Lesson 18: Weird Stories from Judges

Sunday school this morning went really well. Astoundingly well. All through it, JC and I kept catching each other's glance, communicating with raised eyebrows--is it really going as well as I think it is?? So, that was awesome.

Here's what we did. First, we passed around a basket with the names of all the judges (except Samson, since his story takes up half the book) written on slips of paper. They each picked a name out of the basket. One by one, we looked at the names and we told them the stories. The first one was Ehud, whose story is exactly the kind of thing you want to learn about when you're ten. Unfortunately, the other ones that came up where those poor guys who get about three verses, just to say, "Lived, judged, thirty sons, thirty donkeys, died." I had hoped for another good story. Luckily, one of them was Shamgar, who killed 600 men with a pointy stick. They liked that. For those shorter ones, we had them read the verses aloud. Joshua read about Shamgar. He said, "That must have been a really long stick!" I guess he was picturing all 600 men stuck on there like shishkabob. :)

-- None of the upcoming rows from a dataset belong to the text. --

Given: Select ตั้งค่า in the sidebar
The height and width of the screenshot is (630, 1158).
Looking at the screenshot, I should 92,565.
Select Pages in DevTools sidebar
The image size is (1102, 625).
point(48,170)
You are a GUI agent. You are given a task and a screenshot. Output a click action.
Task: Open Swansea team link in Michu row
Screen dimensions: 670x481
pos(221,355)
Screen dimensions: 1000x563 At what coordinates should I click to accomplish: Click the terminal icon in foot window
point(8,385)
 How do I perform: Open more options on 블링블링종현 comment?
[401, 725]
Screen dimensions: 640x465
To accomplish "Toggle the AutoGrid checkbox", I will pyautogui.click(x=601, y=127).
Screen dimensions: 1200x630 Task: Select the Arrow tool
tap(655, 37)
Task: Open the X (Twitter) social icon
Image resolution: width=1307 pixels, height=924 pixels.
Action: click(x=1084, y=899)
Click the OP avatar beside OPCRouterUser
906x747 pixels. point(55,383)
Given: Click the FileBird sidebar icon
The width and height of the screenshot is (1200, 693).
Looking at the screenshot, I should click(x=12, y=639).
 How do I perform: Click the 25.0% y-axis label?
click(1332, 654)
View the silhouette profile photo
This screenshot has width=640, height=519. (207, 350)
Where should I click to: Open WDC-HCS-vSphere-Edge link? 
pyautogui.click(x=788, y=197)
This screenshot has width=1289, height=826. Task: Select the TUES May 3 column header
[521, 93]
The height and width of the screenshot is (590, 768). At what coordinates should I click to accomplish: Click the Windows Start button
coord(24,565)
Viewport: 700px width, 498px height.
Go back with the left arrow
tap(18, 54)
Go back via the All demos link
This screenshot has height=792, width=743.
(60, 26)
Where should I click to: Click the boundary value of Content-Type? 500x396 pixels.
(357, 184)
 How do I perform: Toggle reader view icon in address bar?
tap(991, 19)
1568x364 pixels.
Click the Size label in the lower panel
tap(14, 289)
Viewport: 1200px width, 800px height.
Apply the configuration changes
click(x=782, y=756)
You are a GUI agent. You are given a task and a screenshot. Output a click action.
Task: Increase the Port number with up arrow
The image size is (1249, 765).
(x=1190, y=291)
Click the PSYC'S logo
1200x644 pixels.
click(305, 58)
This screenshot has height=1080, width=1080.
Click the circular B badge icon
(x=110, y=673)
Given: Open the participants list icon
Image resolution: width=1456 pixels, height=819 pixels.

Next, we split them into teams, boys and girls, and assigned the girls Deborah (whom they had both really hoped they'd get in the random judge drawing) and the boys, Gideon. We gave them fifteen minutes to read their Bibles and tell the stories of these judges to the class. I used a timer to keep them on track; it seemed to work. Every time they started fussing with someone else's work, I would point out that the clock was still ticking, and they'd get back to work with no further argument. I'm distressed at what they must be teaching these children in schools these days--none of them could sum up the basic points of the story. They basically copied sentences, word for word, from their Bibles, picking them seemingly at random and with little or no comprehension. Lachlan included in hers the sentence about Jael creeping up to Sisera with a hammer and a tent peg...but not the dramatic next sentence, where she nails his head to the ground! When I asked her how Sisera died, she didn't know. "What did Jael do with the tent peg?" I asked. She just looked at me, confused. JC read the next sentence to her. The kids all squealed with delighted grossed-out-ness.

Still, I feel the class went well because they seemed to enjoy the activity, despite the fact that it wasn't a game or craft, and they all tried, even if they didn't get it. Next time we try something like this, I think we need to teach them to summarize first--maybe taking a story all of them know, like The Lion, the Witch, and the Wardrobe, and retelling it in fifty words. We could also show them a passage of Biblical text that one of us has summarized, bolding the important words, the ones you'd catch if you were skimming, and writing a synopsis out to the side. I didn't realize that they would not have this skill at all. It's kind of distressing.

I liked this activity, especially since it got them really reading their Bibles, just like grown-up people. Even if they only understood a little bit, that's the first step. I think if they get to where they can do this with the Bible, they'll probably become more adept readers and do better in school, too (knock wood). What are other ways to help them become more adept Bible scholars? I need to work on this one. I know that JoEtta and Mike used to have their kids interact with the text by underlining or circling parts of it, or writing notes, or drawing pictures. What else can we do?

Also, why aren't the schools doing this? The kid who did the very best job is the youngest one.